今回は、クラウドサービスのコストについてお話ししたいと思います。
「クラウドサービスに移行してコストを削減する」という話を聞いたことがあるかもしれません。自社で運用しているサーバーや、そこで稼働しているアプリケーションをクラウドに移行してコストを削れるなら即座に移行すべきですが、この話は本当なのでしょうか?
答えは「本当のことも、嘘のこともある」。クラウドサービスに移行することでコスト削減になるケースも、ならないケースもあるのです。今回は、そのコスト計算について説明します。なお試算額は11月2日時点のもので、変更になる可能性があることをご了承ください。
アプリのサービスは、少数ならクラウドが安い
コスト削減になりやすい例として、アプリケーション系のクラウドサービスが挙げられます。SFA(Sales Force Automation/営業支援システム)やグループウエアが使えるサービスです。アプリケーションがインストール済みで利用可能になっていますので、サーバーもアプリケーションも購入せずに済むからです。

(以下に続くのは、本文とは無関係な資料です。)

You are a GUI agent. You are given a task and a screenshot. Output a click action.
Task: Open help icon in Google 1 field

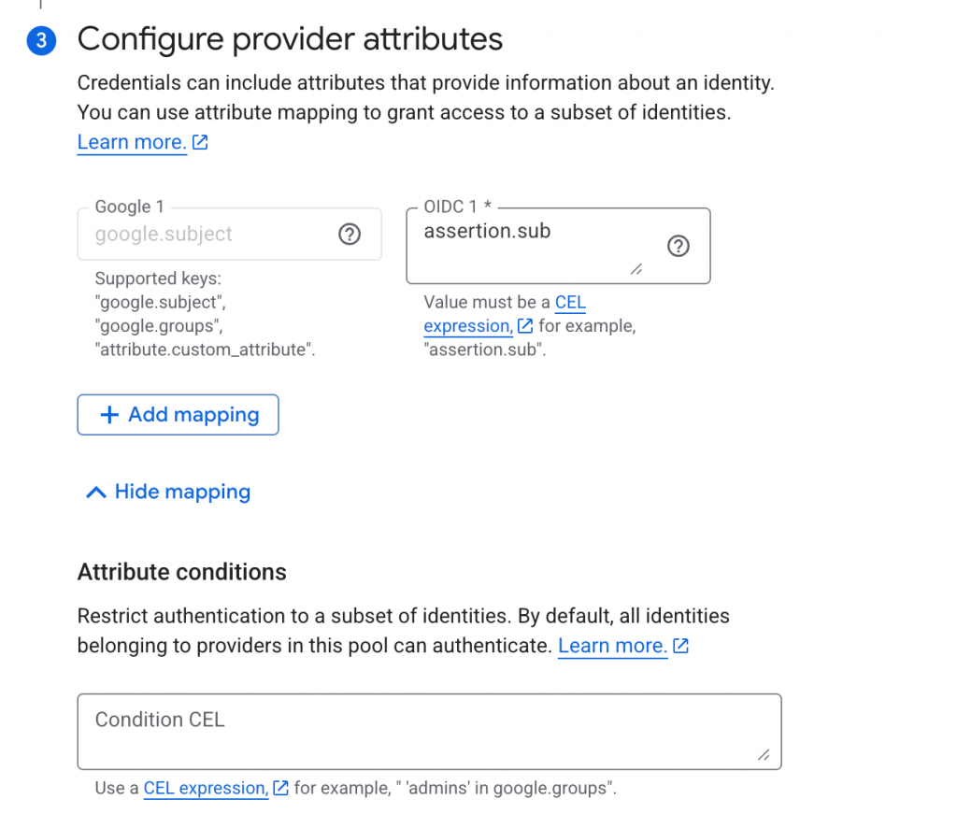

ただしアプリケーション系のクラウドサービスでも、ユーザー数によっては自前でサーバーを構築する方が安上がりになることがあります。あるセキュリティ管理のクラウドサービスは、1ユーザーあたりの月額料金が約1200円です。100ユーザーだと月額約12万円になります。一方、100ユーザーで使える製品版と、それをインストールするサーバーを自前で用意することにして(これをオンプレミスといいます)、これを購入すると約250万円です。5年リースで、月額は約4万7000円(料率1.87%の場合)程度です。クラウドの方が高くつきます。
なぜこうした差が付くかというと、クラウドサービスのユーザー単価が高いからです。多くのクラウドサービスは、ユーザーが一定数を超えると、それ以降は数が増えるごとにユーザー単価が安くなっていきます。先ほど挙げたサービスは、ユーザー単価が安くなり始める数が100よりも上だったのです。
一般論として、「ユーザー数が少数ならクラウドサービスの方が安く、それ以上だとオンプレミスの方が安くなりがち」と言えますが、どこが分岐点かはサービスによって異なります。やはり試算してみることが大切です。